The M.S. Willett Co., founded by her grandfather and located in Cockeysville, manufactures tools and dies.

She was a 1949 graduate of Eastern High School and received an associate’s degree from Lycoming College in Williamsport, Pa.

While in college, she met and fell in love with David Jones. They married and later moved to a Westminster farm where they restored an antebellum farmhouse. The couple divorced in 1975.

In 1978, she married Gordon H. Dalsemer, who was chairman of Dalsemer, Catzen and Associates, a business consulting firm.
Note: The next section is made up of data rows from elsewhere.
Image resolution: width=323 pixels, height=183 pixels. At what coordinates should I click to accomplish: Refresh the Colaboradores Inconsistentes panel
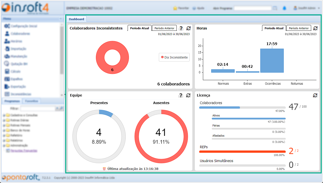[x=188, y=28]
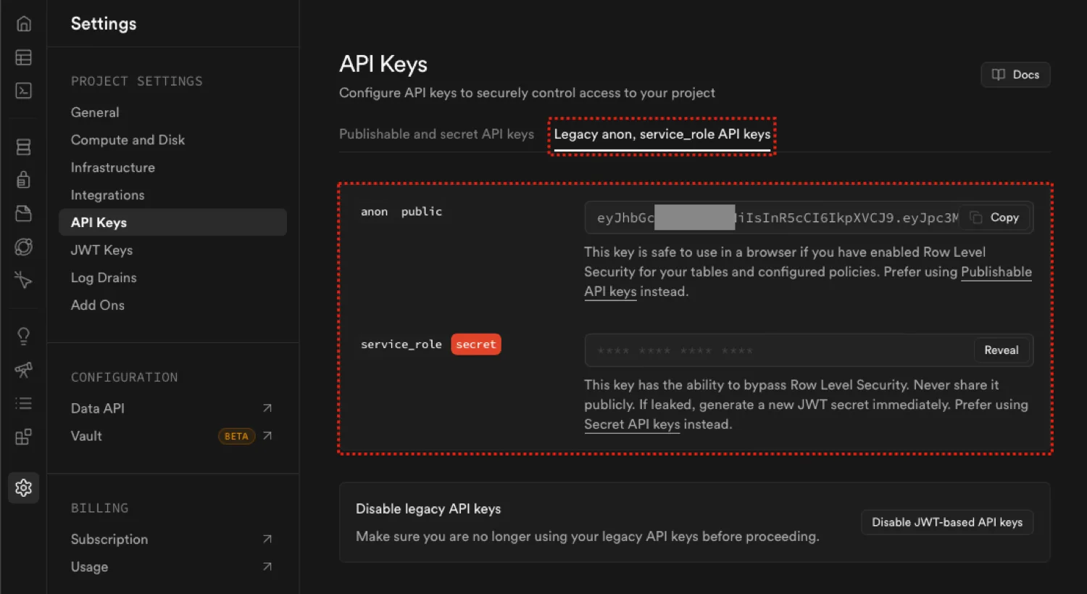The image size is (1087, 594).
Task: Open the Vault beta configuration page
Action: [86, 435]
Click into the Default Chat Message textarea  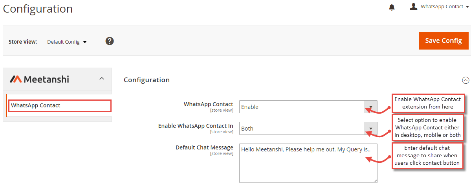[x=308, y=163]
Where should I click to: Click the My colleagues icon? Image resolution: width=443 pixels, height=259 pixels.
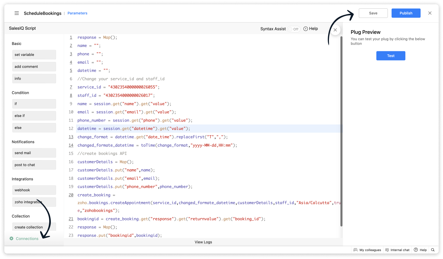pos(355,250)
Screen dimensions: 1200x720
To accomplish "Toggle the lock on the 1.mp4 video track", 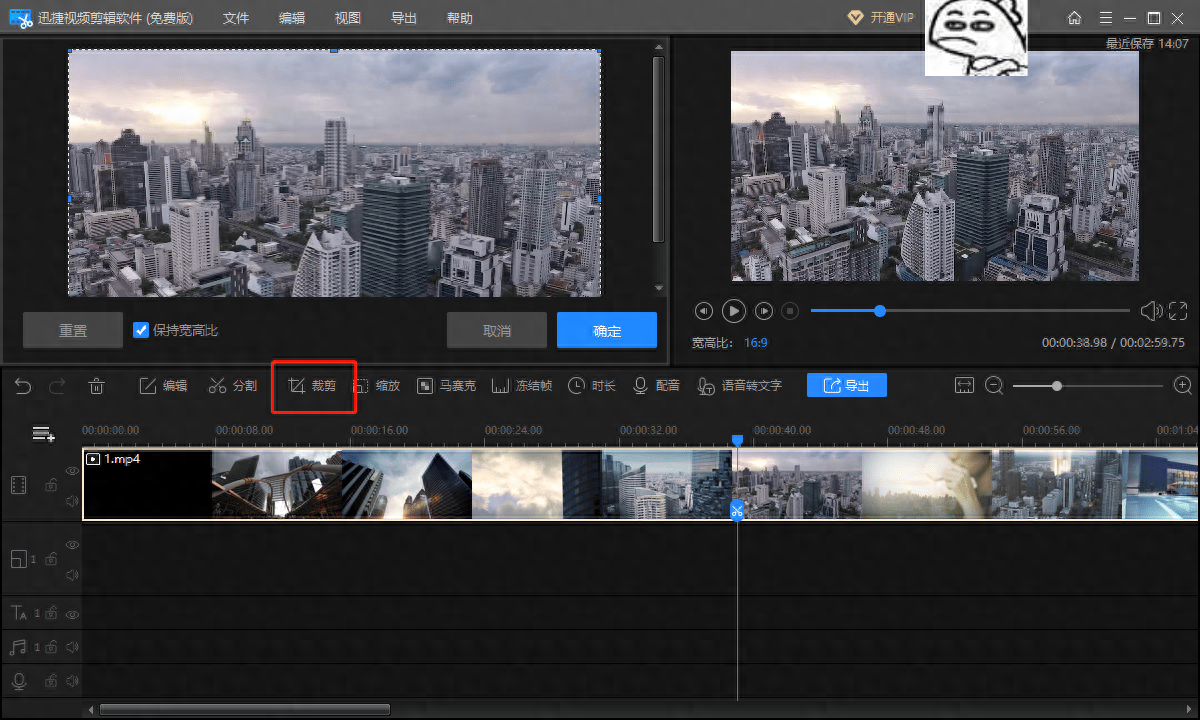I will [50, 485].
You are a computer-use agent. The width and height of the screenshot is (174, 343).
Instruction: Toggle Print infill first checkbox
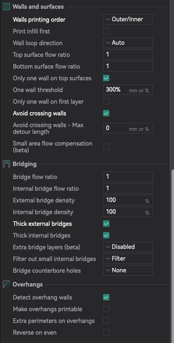click(106, 31)
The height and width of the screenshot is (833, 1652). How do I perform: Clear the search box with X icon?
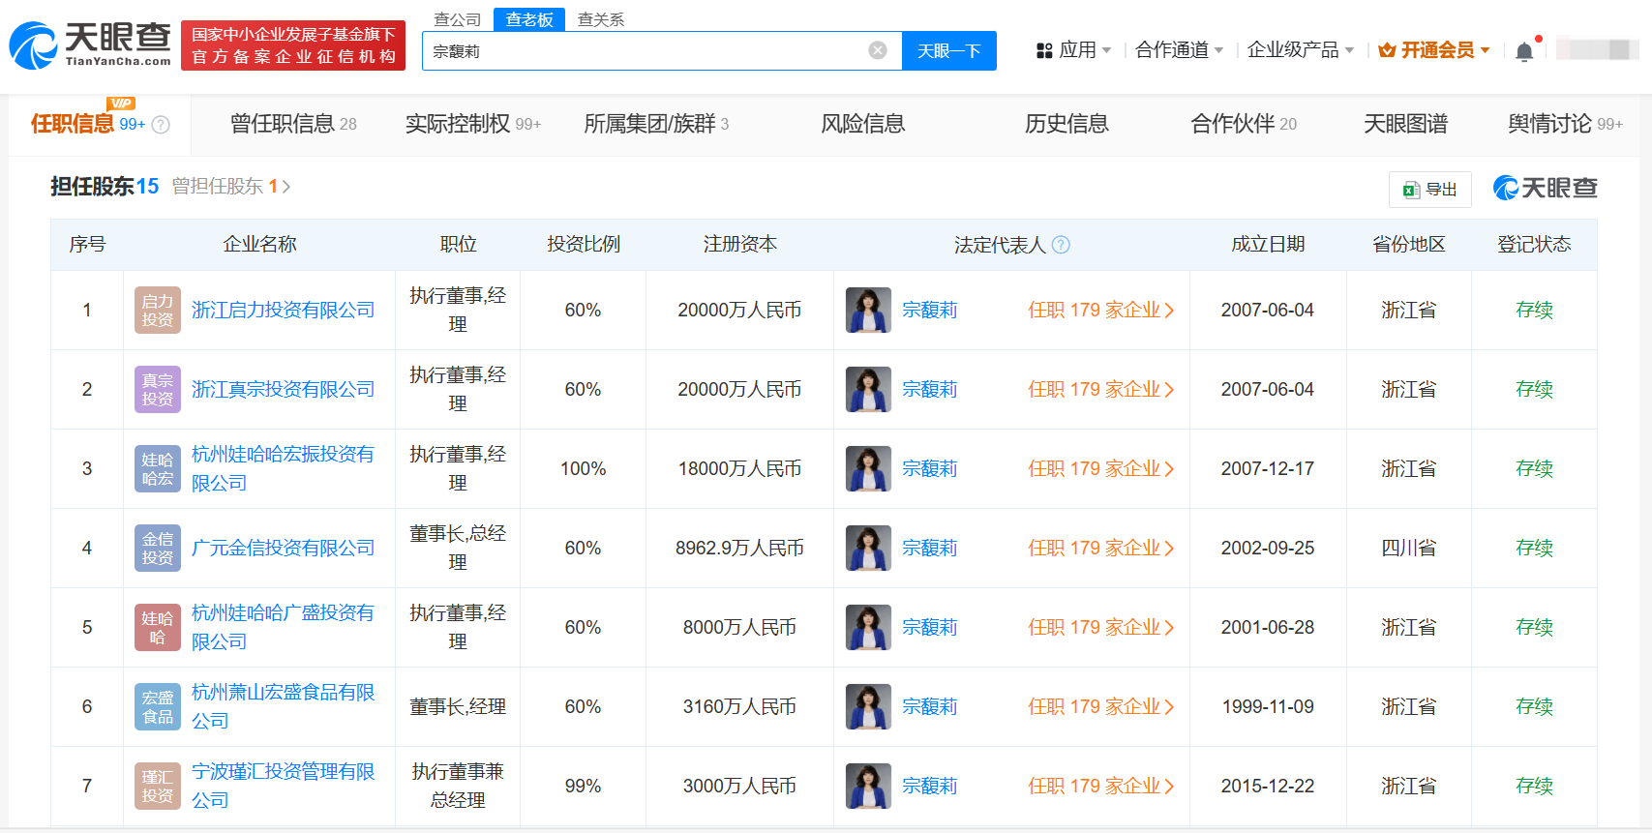pos(878,50)
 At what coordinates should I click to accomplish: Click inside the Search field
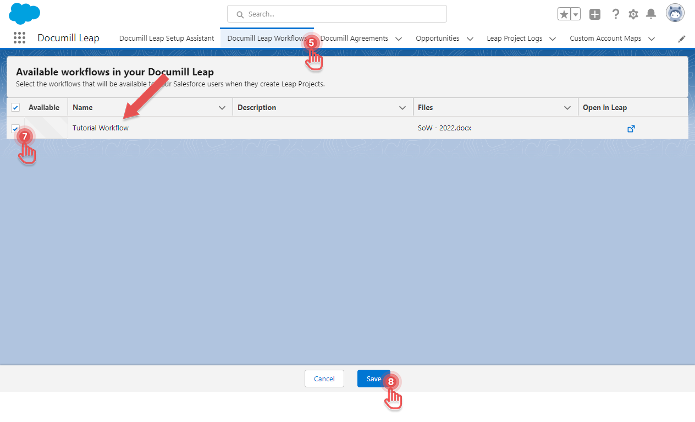[x=335, y=13]
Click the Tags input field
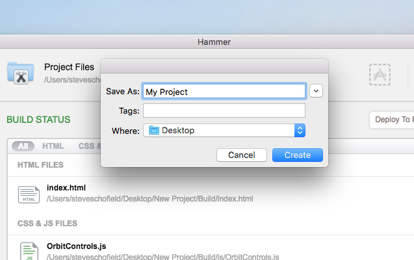 pos(224,111)
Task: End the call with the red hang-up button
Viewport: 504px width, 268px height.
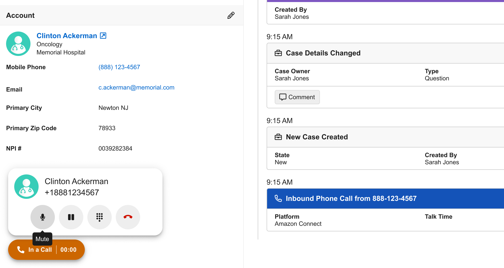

They resided in Roland Park and enjoyed sailing the Chesapeake Bay, the East Coast and Caribbean Sea aboard their boat, My Fair Lady.

Mrs. Dalsemer was a longtime member of the Baltimore Museum of Art. She served as a member of the women’s committee and was a docent specializing in the Cone Sisters Collection and Fauvism.

After her husband’s death in 1984, she moved to London and took art history classes at both Christie’s and Sotheby’s auction galleries. She also studied at Oxford University and at the Institut de Francais in Villefranche-sur-Mer, France.

Her particular interests were medieval iconography and “stories of courtly love,” said her daughter, Deborah Jones Buck of New York City.

Since 1997, Mrs. Dalsemer had lived in Manhattan.

Services are private.

In addition to her daughter, she is survived by a son, David S. Jones of Quicksburg, Va.; and a grandson. Another daughter, Suellen Saunders, died in 2001.